I bet you never thought you'd be an OW one day..

 

 

No, didn't really plan to be an OW, and now that I know how much it f**king sucks I don't ever want to be it again. I let myself get in deep this time. Next time I won't let him kiss me, I won't flirt, I won't encourage it. I told myself i could just have a fling and i wouldnt get attached. Didnt work out.

 

Its one thing to just have a sex thing and not care whether or not the person can ever be with you. When all you do is want them and know you can never have them , its the worst feeling in the world.

 

never again.

Posted
Actually it was 75% of British cheating men who were surveyed. And how many men were surveyed? What was their status after the survey? Were these men who were divorced or men who were reconciling with their wives?

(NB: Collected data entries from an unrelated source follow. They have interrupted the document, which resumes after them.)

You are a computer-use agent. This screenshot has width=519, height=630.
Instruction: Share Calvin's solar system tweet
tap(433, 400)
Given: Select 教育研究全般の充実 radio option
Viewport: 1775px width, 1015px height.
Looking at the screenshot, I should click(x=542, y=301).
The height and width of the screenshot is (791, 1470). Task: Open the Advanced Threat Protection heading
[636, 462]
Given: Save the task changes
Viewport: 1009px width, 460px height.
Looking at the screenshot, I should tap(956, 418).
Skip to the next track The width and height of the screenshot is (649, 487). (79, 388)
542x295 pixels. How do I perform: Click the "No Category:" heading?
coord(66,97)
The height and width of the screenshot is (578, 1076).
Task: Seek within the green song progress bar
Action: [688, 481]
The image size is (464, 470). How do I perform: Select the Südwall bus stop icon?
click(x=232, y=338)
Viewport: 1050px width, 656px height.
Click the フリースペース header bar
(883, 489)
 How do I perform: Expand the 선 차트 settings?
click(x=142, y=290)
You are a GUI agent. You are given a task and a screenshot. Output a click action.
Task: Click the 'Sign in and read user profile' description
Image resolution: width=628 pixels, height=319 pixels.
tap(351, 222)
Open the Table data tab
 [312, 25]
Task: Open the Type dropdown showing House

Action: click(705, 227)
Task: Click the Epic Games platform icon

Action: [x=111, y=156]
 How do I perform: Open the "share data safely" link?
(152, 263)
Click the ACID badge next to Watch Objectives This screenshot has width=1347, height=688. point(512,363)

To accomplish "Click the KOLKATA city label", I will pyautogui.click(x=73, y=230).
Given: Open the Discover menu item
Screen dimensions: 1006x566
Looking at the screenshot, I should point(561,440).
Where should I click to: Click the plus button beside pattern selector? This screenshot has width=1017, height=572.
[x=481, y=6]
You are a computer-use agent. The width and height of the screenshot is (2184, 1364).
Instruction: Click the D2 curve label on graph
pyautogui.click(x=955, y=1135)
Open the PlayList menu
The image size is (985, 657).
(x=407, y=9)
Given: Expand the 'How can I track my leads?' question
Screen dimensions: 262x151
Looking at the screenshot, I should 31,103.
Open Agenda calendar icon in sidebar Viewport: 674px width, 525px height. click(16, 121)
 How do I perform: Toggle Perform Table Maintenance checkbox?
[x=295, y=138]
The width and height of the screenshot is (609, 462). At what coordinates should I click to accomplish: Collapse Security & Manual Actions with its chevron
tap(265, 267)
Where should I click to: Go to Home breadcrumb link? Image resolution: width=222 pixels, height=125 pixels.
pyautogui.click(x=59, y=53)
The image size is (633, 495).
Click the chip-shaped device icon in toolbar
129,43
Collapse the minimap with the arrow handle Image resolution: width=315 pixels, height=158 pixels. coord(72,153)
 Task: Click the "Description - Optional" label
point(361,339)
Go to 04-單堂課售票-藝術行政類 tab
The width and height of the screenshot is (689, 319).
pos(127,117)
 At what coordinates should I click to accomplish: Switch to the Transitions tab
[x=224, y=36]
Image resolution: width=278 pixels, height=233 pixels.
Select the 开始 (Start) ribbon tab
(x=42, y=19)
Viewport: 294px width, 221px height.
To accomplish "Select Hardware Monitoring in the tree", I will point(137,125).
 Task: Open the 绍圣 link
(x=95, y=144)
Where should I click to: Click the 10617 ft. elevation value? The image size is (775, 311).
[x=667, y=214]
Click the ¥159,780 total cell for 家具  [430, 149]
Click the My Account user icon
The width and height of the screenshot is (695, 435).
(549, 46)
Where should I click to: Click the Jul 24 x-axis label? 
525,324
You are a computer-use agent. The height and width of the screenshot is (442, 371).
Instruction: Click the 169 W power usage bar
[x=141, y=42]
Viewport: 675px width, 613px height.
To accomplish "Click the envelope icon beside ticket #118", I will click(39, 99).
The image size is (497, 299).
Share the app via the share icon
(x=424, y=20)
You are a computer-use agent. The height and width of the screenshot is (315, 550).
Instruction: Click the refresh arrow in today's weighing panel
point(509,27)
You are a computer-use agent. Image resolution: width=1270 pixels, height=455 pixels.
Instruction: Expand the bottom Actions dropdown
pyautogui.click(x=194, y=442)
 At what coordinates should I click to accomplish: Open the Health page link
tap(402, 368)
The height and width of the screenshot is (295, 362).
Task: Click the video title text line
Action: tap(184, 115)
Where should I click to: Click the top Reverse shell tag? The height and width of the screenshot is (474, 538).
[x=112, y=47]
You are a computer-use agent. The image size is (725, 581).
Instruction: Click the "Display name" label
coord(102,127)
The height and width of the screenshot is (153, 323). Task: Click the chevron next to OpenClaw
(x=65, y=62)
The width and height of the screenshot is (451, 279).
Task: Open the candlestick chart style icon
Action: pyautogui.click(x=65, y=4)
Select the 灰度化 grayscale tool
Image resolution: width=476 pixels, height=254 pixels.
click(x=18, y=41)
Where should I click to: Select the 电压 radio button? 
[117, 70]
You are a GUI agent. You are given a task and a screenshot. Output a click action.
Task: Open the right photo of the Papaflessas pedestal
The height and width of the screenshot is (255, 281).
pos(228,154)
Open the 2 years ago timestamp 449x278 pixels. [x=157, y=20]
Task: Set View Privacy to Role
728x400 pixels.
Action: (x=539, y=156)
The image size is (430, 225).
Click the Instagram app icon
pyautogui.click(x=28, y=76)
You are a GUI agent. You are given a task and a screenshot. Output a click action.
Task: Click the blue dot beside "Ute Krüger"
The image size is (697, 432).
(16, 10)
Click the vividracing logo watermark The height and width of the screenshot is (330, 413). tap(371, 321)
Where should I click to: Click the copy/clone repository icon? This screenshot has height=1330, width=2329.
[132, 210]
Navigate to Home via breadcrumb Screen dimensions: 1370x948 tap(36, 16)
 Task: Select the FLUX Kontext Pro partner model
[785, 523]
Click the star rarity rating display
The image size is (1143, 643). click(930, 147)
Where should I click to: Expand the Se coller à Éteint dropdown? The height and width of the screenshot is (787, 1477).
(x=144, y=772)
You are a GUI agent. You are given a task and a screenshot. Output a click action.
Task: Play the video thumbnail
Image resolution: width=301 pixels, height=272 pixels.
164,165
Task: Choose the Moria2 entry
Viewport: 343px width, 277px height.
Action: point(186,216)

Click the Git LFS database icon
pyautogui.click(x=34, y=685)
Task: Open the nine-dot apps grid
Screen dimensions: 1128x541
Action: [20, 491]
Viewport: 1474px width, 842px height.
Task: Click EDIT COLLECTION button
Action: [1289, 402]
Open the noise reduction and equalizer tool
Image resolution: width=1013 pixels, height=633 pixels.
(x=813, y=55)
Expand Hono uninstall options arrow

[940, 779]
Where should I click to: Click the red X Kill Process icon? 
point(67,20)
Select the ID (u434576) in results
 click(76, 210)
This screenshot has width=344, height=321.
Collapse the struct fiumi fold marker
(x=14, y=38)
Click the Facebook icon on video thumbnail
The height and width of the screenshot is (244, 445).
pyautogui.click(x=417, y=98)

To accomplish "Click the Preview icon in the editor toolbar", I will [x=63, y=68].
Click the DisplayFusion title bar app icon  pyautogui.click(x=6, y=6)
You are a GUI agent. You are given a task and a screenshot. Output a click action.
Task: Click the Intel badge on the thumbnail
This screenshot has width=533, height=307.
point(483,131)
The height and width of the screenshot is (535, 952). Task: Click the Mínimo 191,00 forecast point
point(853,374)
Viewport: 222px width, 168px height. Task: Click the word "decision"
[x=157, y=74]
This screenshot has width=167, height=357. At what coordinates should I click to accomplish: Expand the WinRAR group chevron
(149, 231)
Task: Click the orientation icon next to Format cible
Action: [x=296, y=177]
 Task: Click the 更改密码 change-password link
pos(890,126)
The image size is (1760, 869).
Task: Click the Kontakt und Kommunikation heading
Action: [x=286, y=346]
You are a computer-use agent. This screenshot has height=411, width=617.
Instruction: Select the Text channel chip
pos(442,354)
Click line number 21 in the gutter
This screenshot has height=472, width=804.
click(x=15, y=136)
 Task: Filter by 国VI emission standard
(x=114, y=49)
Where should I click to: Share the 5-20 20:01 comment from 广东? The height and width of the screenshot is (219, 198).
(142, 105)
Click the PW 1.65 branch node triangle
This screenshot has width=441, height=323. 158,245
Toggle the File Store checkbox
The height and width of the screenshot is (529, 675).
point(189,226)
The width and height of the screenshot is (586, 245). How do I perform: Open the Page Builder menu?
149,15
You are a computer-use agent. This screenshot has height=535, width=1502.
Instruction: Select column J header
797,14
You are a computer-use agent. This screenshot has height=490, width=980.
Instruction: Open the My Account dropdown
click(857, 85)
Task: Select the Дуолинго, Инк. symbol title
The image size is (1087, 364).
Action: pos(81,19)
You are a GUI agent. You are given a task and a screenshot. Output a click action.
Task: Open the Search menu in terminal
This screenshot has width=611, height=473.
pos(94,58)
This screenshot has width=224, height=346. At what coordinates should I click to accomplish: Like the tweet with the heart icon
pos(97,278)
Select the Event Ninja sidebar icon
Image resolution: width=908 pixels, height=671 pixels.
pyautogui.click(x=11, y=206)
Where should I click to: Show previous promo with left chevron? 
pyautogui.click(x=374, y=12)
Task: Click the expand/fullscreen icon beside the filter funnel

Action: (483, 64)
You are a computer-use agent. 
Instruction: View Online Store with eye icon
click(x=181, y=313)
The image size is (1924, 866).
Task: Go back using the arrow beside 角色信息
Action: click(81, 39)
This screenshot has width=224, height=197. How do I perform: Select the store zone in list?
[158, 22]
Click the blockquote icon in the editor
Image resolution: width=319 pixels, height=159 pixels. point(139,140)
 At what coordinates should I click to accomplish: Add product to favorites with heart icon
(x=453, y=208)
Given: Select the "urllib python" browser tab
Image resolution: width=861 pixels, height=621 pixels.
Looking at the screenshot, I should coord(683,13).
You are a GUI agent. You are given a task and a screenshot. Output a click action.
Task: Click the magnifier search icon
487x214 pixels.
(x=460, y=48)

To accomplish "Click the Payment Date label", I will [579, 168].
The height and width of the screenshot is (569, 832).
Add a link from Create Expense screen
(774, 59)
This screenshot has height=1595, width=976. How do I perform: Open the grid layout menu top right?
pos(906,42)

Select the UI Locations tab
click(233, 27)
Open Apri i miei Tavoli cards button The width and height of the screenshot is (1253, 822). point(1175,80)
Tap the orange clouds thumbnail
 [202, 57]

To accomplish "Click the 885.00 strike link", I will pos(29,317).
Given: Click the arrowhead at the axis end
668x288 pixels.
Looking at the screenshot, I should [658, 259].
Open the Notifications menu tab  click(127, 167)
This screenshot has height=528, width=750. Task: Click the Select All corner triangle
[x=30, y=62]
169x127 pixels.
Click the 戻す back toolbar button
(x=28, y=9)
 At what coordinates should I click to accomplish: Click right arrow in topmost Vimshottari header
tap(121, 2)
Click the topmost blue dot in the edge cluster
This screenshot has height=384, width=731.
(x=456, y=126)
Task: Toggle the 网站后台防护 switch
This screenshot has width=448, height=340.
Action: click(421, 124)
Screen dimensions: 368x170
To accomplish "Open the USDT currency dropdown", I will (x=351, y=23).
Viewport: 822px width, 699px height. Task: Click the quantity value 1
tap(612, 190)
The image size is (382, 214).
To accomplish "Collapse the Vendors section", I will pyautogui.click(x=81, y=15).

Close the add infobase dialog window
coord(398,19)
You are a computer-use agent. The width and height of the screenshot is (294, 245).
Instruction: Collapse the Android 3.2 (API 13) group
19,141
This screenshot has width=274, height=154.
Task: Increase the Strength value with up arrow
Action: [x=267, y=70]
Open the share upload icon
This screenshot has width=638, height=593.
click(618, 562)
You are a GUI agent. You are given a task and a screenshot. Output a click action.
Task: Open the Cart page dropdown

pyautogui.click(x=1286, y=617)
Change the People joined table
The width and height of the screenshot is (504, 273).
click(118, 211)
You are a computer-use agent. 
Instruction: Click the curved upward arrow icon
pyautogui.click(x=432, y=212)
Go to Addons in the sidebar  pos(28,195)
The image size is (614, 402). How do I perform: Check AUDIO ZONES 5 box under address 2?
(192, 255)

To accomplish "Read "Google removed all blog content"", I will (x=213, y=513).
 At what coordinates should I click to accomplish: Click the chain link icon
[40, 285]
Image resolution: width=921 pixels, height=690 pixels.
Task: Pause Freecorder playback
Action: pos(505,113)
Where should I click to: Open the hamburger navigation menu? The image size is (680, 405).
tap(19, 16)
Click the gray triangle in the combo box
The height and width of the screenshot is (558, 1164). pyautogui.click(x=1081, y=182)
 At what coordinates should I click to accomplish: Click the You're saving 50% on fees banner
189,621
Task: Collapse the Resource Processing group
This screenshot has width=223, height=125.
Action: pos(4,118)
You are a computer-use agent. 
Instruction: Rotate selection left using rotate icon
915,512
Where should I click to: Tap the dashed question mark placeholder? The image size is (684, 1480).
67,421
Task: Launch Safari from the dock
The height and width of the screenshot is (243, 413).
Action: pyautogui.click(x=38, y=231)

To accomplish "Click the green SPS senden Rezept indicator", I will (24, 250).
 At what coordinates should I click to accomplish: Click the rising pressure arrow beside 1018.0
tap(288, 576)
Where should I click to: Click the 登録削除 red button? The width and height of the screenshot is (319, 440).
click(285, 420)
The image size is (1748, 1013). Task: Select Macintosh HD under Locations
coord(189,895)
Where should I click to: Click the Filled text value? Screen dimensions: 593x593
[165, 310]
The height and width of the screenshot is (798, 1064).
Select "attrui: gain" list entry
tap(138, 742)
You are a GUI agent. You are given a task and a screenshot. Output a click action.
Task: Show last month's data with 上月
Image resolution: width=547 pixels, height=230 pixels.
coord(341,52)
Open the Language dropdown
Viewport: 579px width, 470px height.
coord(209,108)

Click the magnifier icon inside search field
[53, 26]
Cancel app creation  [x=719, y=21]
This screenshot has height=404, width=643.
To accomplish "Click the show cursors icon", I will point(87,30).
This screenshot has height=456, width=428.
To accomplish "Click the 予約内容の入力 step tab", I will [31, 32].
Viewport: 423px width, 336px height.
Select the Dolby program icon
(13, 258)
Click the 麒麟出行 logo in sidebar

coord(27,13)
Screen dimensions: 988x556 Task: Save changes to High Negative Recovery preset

Men in reconciliation will be more inclined to take the blame to avoid further conflict.

 

Nope - it was 75% of cheating male Daily Mirror readers who were surveyed. If you know the UK media market at all, you'll know that the Daily Mirror is a rag, dishing sensation rather than news, and appealing to a certain type of reader (a bit like a print version of the Jerry Springer Show). More discerning readers read the Times, the Telegraph (if they're conservative) or the Guardian (if they're progressive). So immediately you're getting a skewed sample.

 

Not only of those who read that particular newspaper, but those who'd recognise themselves sufficiently in the premise to wish to complete it. I'd be interested in the questions you ask about the sample, and others beside, such as:

 

* how many respondents completed the survey?

* what was the demographic profile of these respondents in terms of education level, social class, age distribution, geographic distribution, type of occupation, etc?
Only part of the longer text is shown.